## EXERCISE GOAL
Write out nothing but the lines from the one containing "Category (683, 62)" through the last line below, both included, and without the pictures.

************

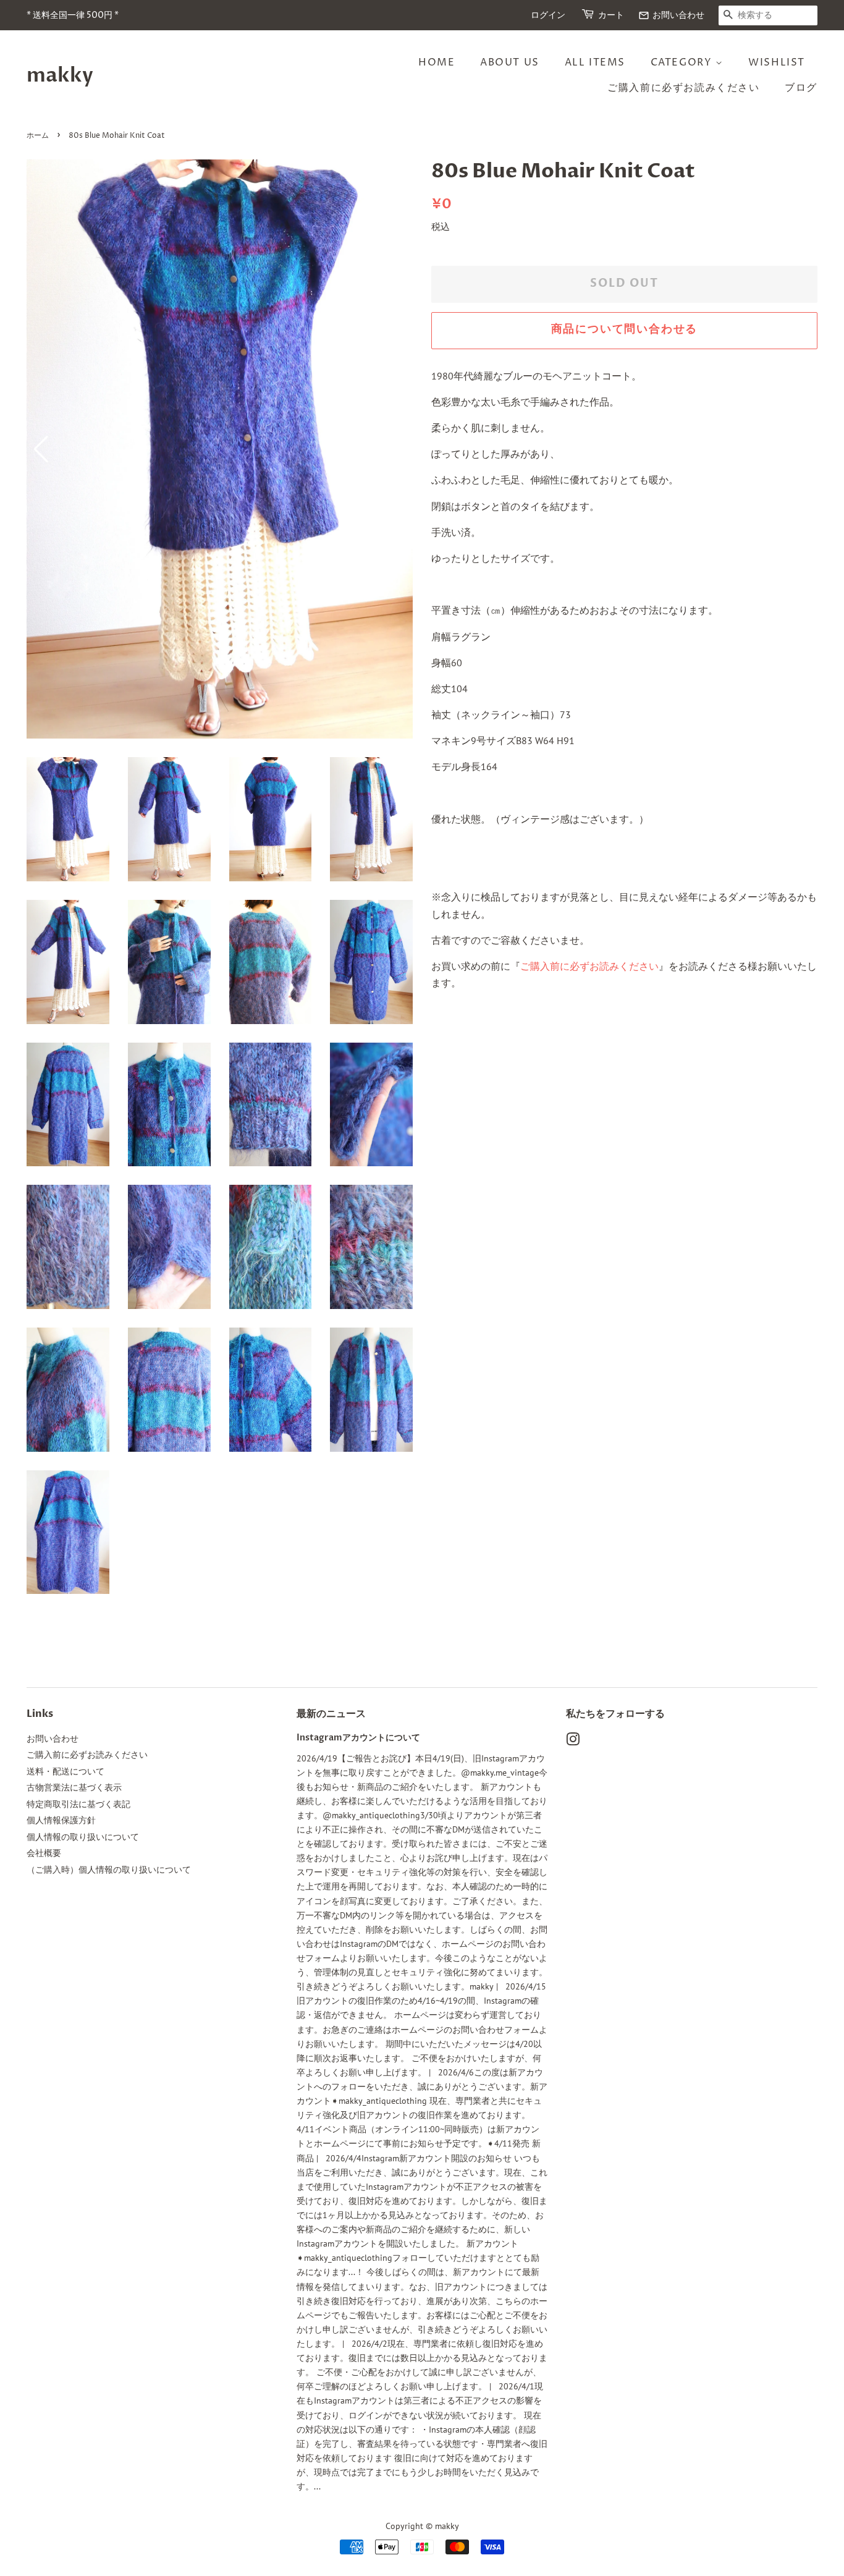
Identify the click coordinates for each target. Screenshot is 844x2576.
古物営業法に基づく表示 (74, 1787)
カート (611, 15)
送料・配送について (65, 1771)
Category (683, 62)
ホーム (38, 135)
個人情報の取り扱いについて (83, 1836)
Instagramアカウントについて (358, 1737)
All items (595, 62)
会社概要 (44, 1852)
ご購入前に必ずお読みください (683, 88)
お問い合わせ (671, 15)
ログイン (548, 15)
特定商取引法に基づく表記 (78, 1804)
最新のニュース (331, 1714)
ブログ (801, 88)
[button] (398, 449)
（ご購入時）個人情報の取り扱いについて (109, 1869)
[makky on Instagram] (573, 1741)
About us (509, 62)
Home (436, 62)
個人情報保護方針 (61, 1820)
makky (60, 75)
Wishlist (776, 62)
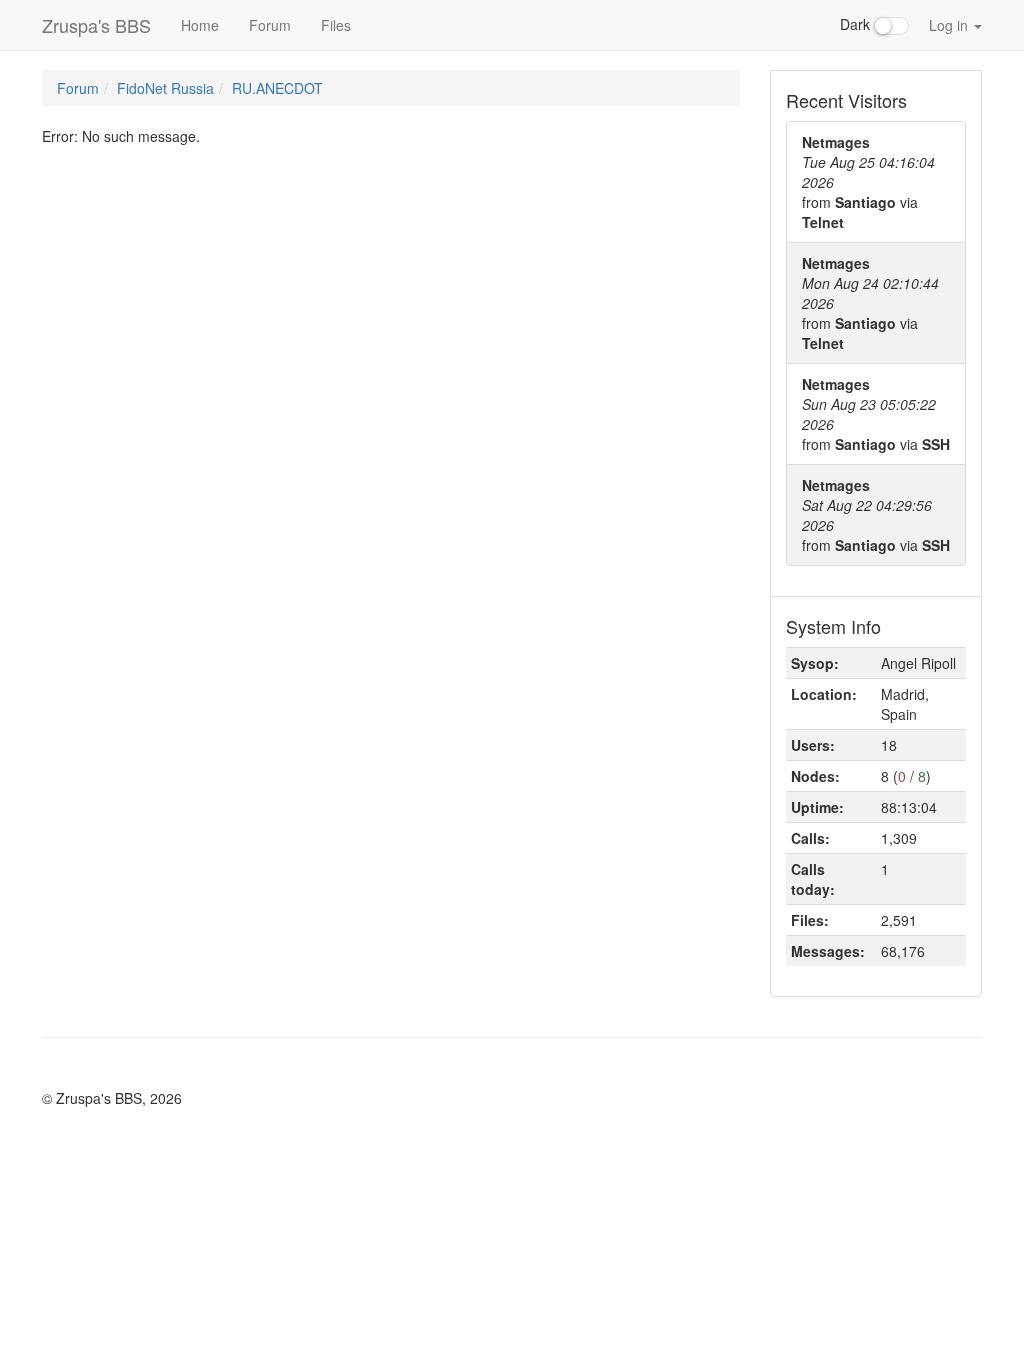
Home (200, 25)
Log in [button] (950, 25)
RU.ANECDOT (277, 88)
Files (336, 25)
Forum (270, 25)
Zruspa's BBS (96, 25)
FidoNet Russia (165, 88)
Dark (857, 24)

************

## REPLY
Category (683, 62)
ホーム (38, 135)
個人情報の取り扱いについて (83, 1836)
Instagramアカウントについて (358, 1737)
All items (595, 62)
会社概要 (44, 1852)
ご購入前に必ずお読みください (683, 88)
お問い合わせ (671, 15)
ログイン (548, 15)
特定商取引法に基づく表記 (78, 1804)
最新のニュース (331, 1714)
ブログ (801, 88)
[button] (398, 449)
（ご購入時）個人情報の取り扱いについて (109, 1869)
[makky on Instagram] (573, 1741)
About us (509, 62)
Home (436, 62)
個人情報保護方針 (61, 1820)
makky (60, 75)
Wishlist (776, 62)
Home (200, 25)
Log in [button] (950, 25)
RU.ANECDOT (277, 88)
Files (336, 25)
Forum (270, 25)
Zruspa's BBS (96, 25)
FidoNet Russia (165, 88)
Dark (857, 24)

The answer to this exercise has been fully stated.